By default, the Gateway generates a session ID per request. To group related conversations, pass the X-Hippocortex-Session header:

client = OpenAI(
    base_url="https://api.hippocortex.dev/v1",
    api_key="hx_live_...",
    default_headers={
        "X-LLM-API-Key": "sk-...",
        "X-Hippocortex-Session": "chat-thread-42",
    },
)

Events within the same session are grouped during compilation, which helps the Memory Compiler find patterns across related interactions.

Streaming

The Gateway fully supports streaming responses. Pass stream: true in your request body and tokens stream back as they arrive from the upstream provider.

stream = client.chat.completions.create(
    model="gpt-4o",
    messages=[{"role": "user", "content": "Explain the deploy process"}],
    stream=True,
)

for chunk in stream:
    print(chunk.choices[0].delta.content or "", end="")

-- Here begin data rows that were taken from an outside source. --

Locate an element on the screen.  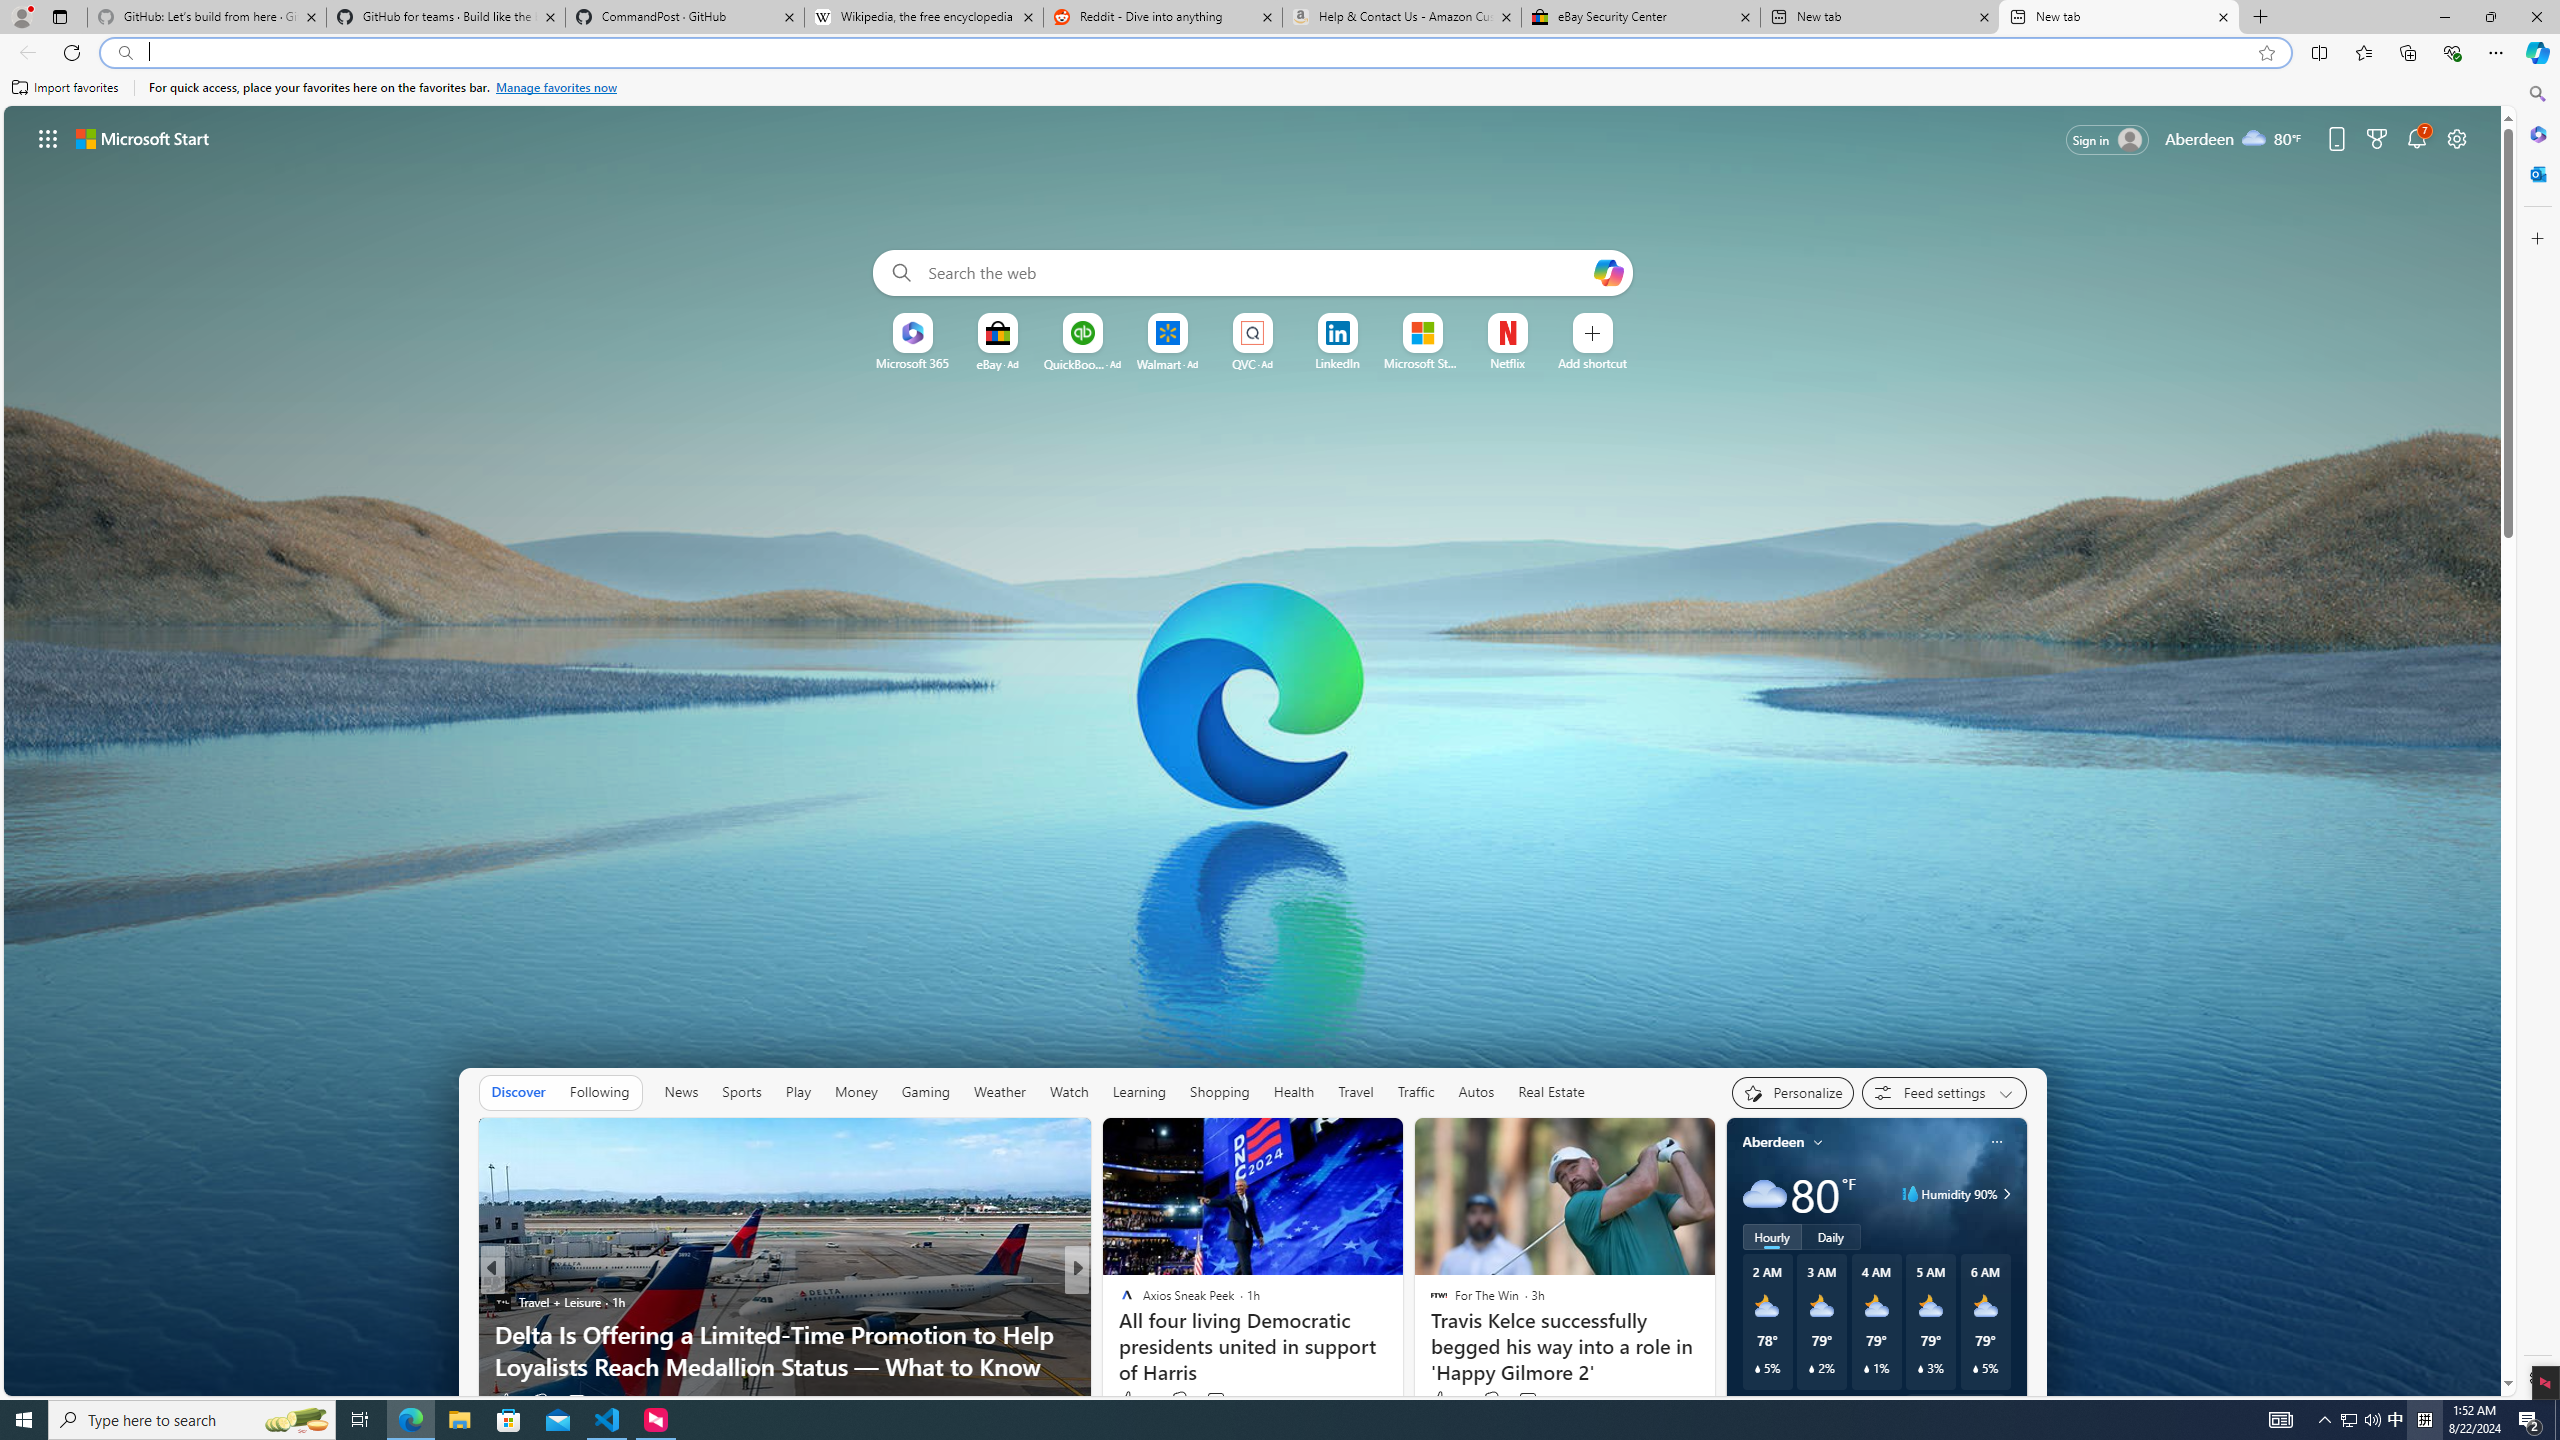
83 Like is located at coordinates (1128, 1400).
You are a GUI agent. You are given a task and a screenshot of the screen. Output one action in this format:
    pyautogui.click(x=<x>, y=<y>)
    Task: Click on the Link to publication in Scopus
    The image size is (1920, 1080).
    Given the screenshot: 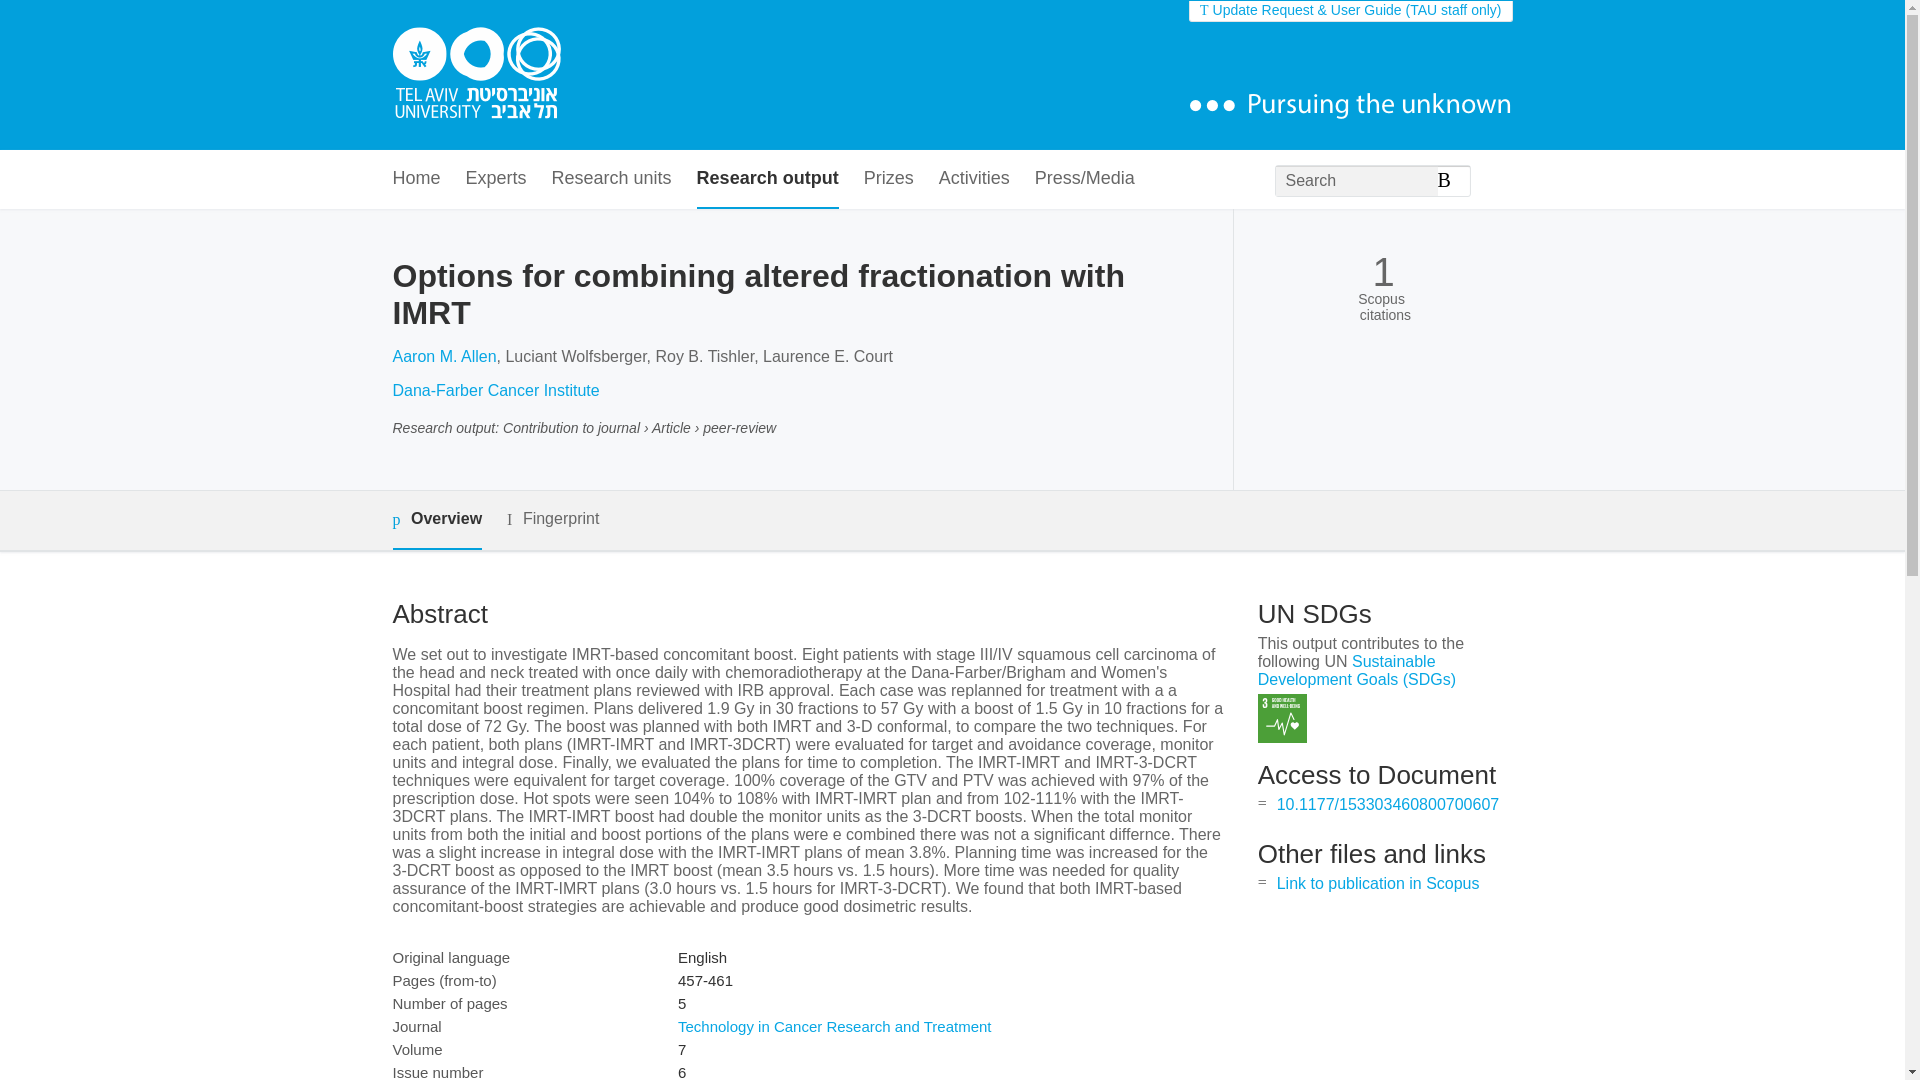 What is the action you would take?
    pyautogui.click(x=1378, y=883)
    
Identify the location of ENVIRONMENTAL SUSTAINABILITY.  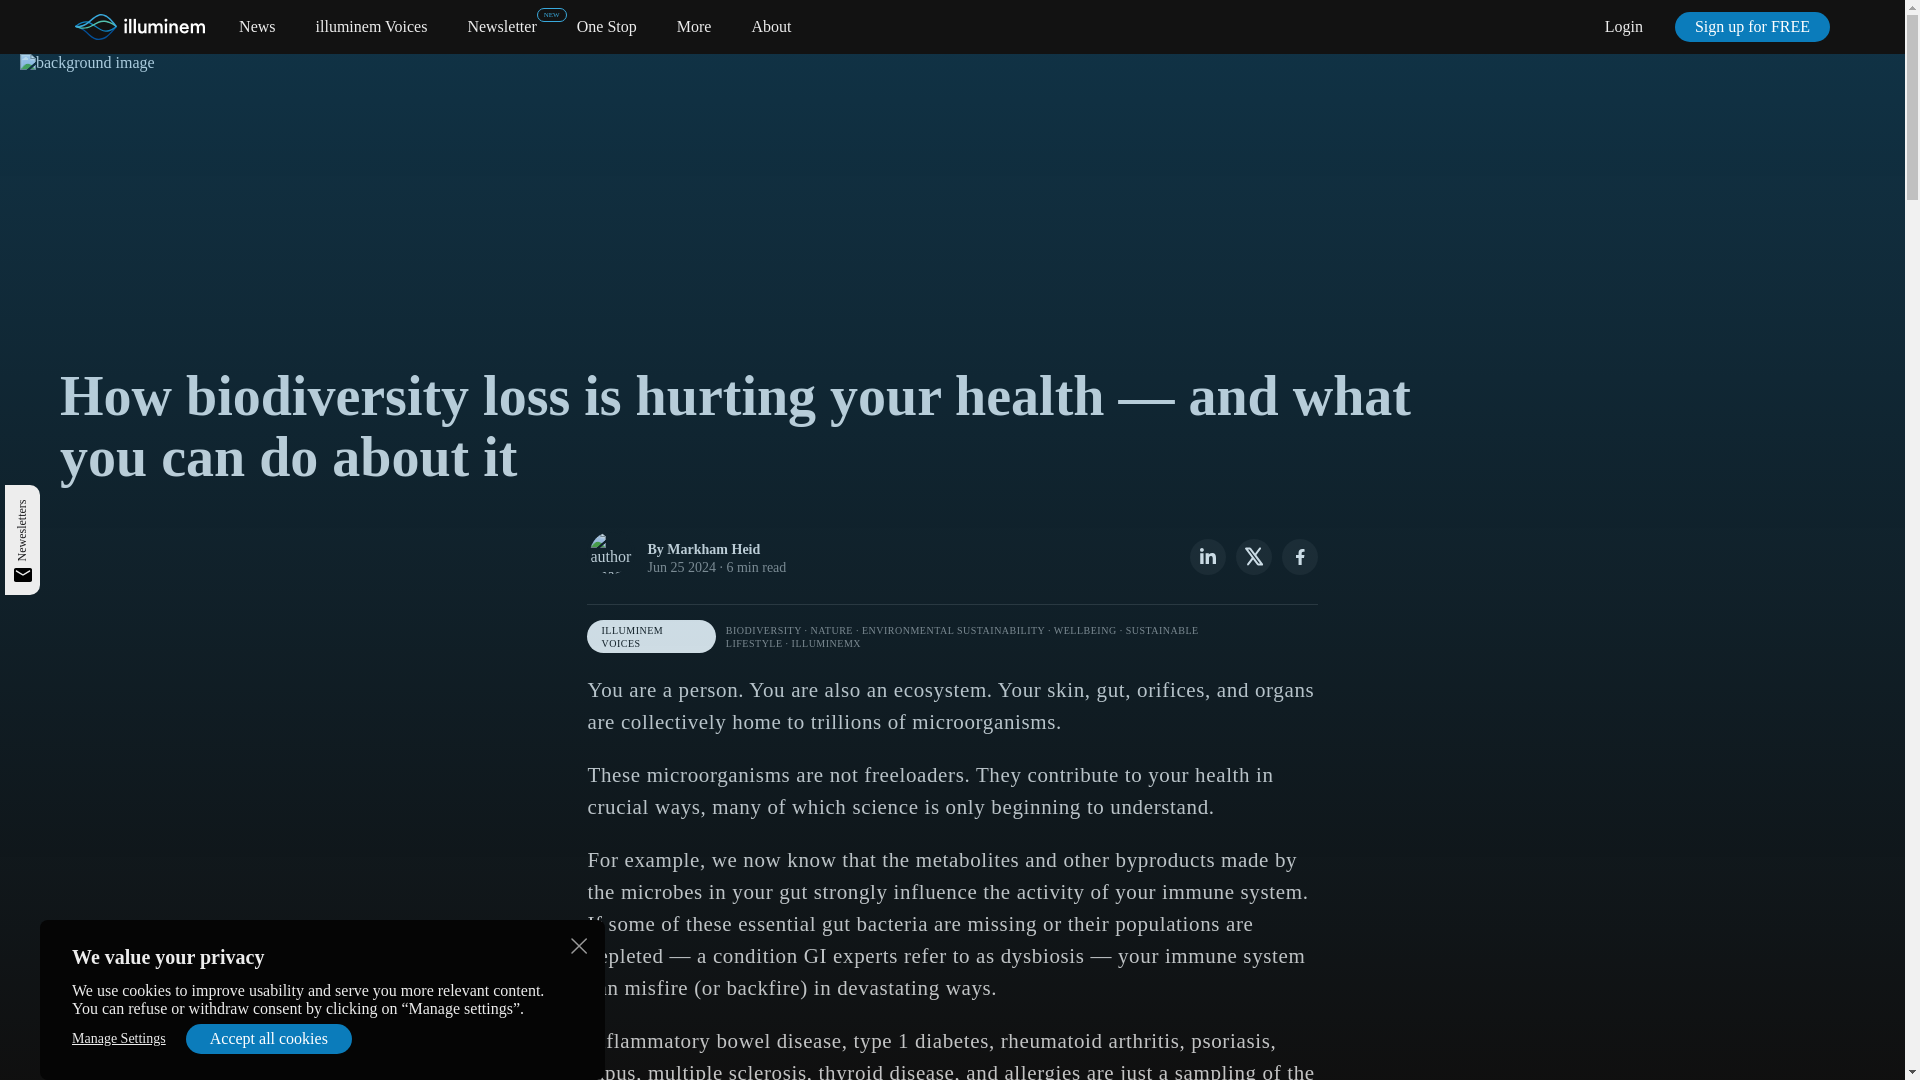
(953, 630).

The full response is captured after the stream completes.

Auto-Compile

You do not need to trigger compilation manually. The pipeline automatically compiles after every 10 captured events, with a 5-minute sweep to catch stragglers. Knowledge artifacts are continuously updated as new experience accumulates.

Self-Hosted

If you run a self-hosted Hippocortex server, the Gateway is available at your server's address:

client = OpenAI(
    base_url="http://localhost:3100/v1",
    api_key="hx_live_...",
    default_headers={
        "X-LLM-API-Key": "sk-...",
    },
)

When to Use the Gateway vs the SDK

Use the Gateway when:

You want the simplest possible integration (change one URL)
You want automatic capture and compile with no code changes
You are using a language or framework without a Hippocortex SDK
You want to add memory to an existing application without modifying it

Use the SDK when:

You need fine-grained control over what gets captured
You want to capture non-LLM events (file edits, commands, custom actions)
You want to call synthesize() separately from LLM calls
You need to work offline or in an air-gapped environment

Both approaches produce the same memory artifacts and can be used together.